Extrait:
---*---

Il en surgit parfois, de ces petites comètes anodines qui, en 160 pages, vous refont le monde en ricanant, déballent leur bibliothèque et leurs sarcasmes puis s’enfuient, fiers comme des rois. Frank Deroche, trente ans « et quelques mois », est le dernier prototype d’une longue dynastie de jeunes fanfarons érudits : bille en tête et miroir en main, il entre en littérature comme un pied tendre dans un saloon, avec des ambitions de révolutionnaire en culottes courtes et des blagues Carambar plein les poches. Qu’on y prenne garde : il est prêt à tout broyer sur son passage, et ne prendra ni gants ni pincettes pour dire leurs quatre vérités à ses aînés. Houellebecq, Despentes, Millet, Delerm ou Dustan tomberont donc sous les balles potaches du petit pistolet en plastique avec lequel il compte faire justice des gloires indues et plonger Saint-Germain-des-Prés dans la terreur. Juché sur ses échasses de quatre sous, notre cow-boy de kermesse scolaire ne tire hélas que dans l’eau : plates, un rien pathétiques, ses attaques font moins mouche que pitié (les derniers Duras, lance-t-il avec fracas, « ressemblent à du Nathalie Rheims sous Pertofran » : brillant, non ?).
Quoi d’autre ? Un interminable catalogue de doléances adressé à Etienne de La Boétie, lequel n’avait rien demandé mais se retrouve propulsé au rang d’interlocuteur privilégié du romancier. Heureux homme. Frank Deroche lui confiera ses petits secrets d’hypocondriaque, lui fera partager une philosophie d’un cynisme en plein dans l’air du temps et testera sur lui ce dandysme potache qu’il tient à la perfection. Il l’entretiendra aussi de son corps, dévidera thérapies et médicaments avec la conviction que leur accumulation vaut poésie, évoquera une sexualité qu’il s’émerveille de détester et lui servira sur un plateau d’argent de petites phrases d’une causticité soigneusement étudiée (« Non, Etienne, je l’avoue, je n’ai jamais donné une pièce jaune à Bernadette C*** et David D*** pour les familles des petits cancéreux. Je ne mets pas en doute leur honnêteté, mais je trouve qu’eux aussi méprisent la maladie » : délicieusement impertinent, non ?).

---*---

Données fournies:

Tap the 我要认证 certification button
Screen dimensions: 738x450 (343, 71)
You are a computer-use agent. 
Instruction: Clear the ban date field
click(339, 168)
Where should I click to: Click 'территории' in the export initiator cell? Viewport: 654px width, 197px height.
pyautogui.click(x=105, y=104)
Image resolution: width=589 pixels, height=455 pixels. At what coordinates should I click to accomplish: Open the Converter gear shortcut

---*---

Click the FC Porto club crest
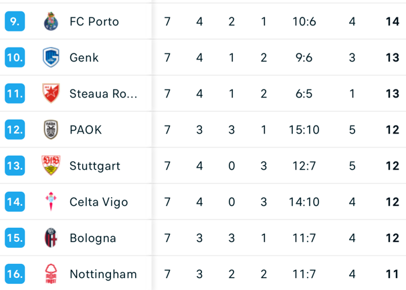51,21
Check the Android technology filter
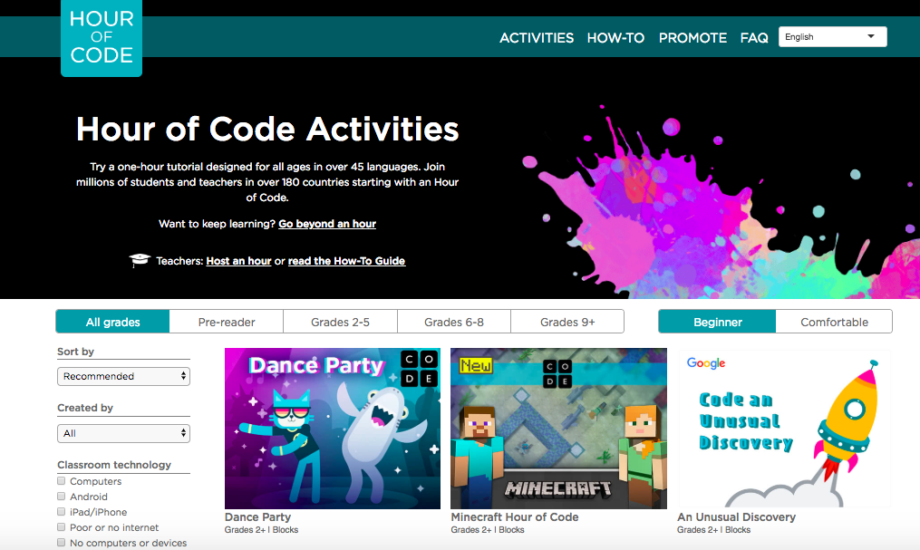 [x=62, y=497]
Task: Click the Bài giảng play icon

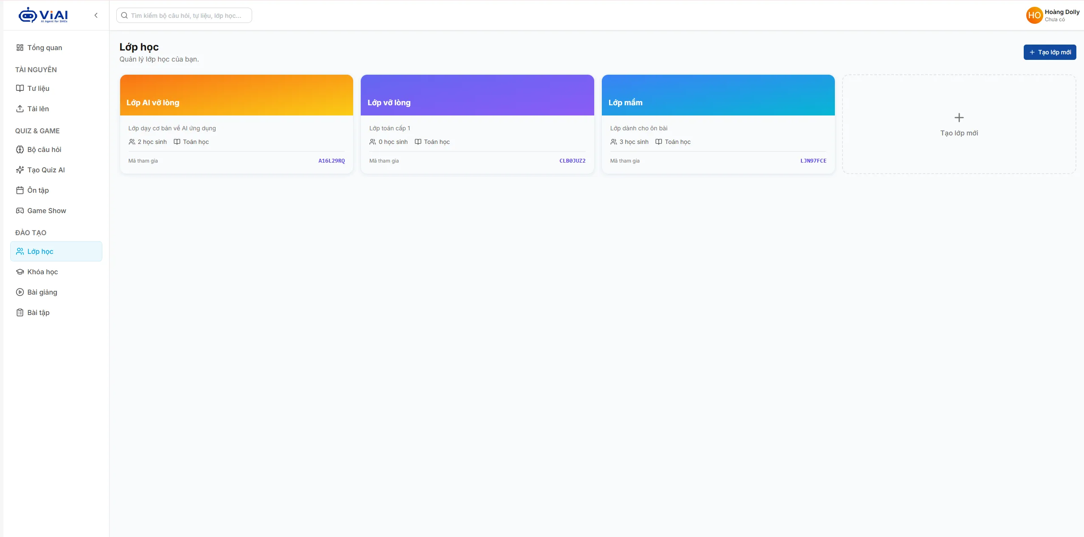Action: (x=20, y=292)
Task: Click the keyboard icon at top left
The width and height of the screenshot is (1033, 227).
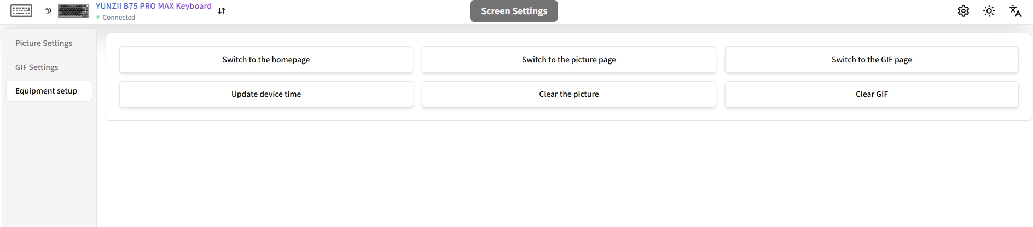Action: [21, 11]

---*---

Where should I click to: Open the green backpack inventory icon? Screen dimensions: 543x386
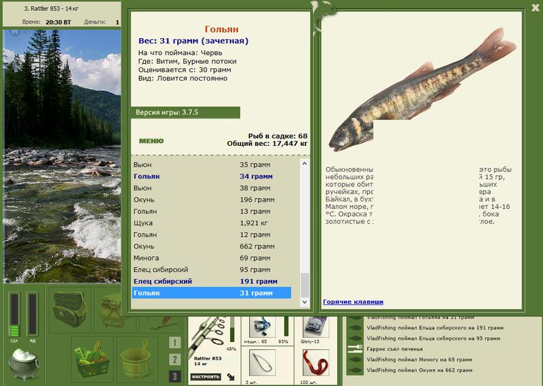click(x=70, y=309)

---*---

Consigne:
Poursuivez la critique consacrée à Frank Deroche à la suite de sa dernière phrase. La liste fournie n'est d'aucune utilité ici.

Résultat obtenu:
Parodie en sous-main ? Satire de la littérature à fesses (« Je déteste la sexualité », confie-t-il) ? Uppercut au énième degré ? Triple coup pour rien. Frank Deroche surfe sur l’actualité, enfile les noms propres comme des perles, se trempe jusqu’à la taille dans ces flaques de l’autofiction qu’il fait mine de moquer, bâcle péniblement son texte en empilant comme elles viennent ses saillies spirituelles (« Glandes, muqueuses, orifices, sécrétions, comme vous me manqueriez si Michel Garretta ou Jacques Crozemarie renfilaient leur blouse ! ») et ses effets de manche. « Pendant longtemps, j’ai été malade pour intéresser les autres. Maintenant, je ne le serai que pour ceux qui s’intéressent à moi. » Formaté comme il l’est pour son époque, cela risque de faire du monde.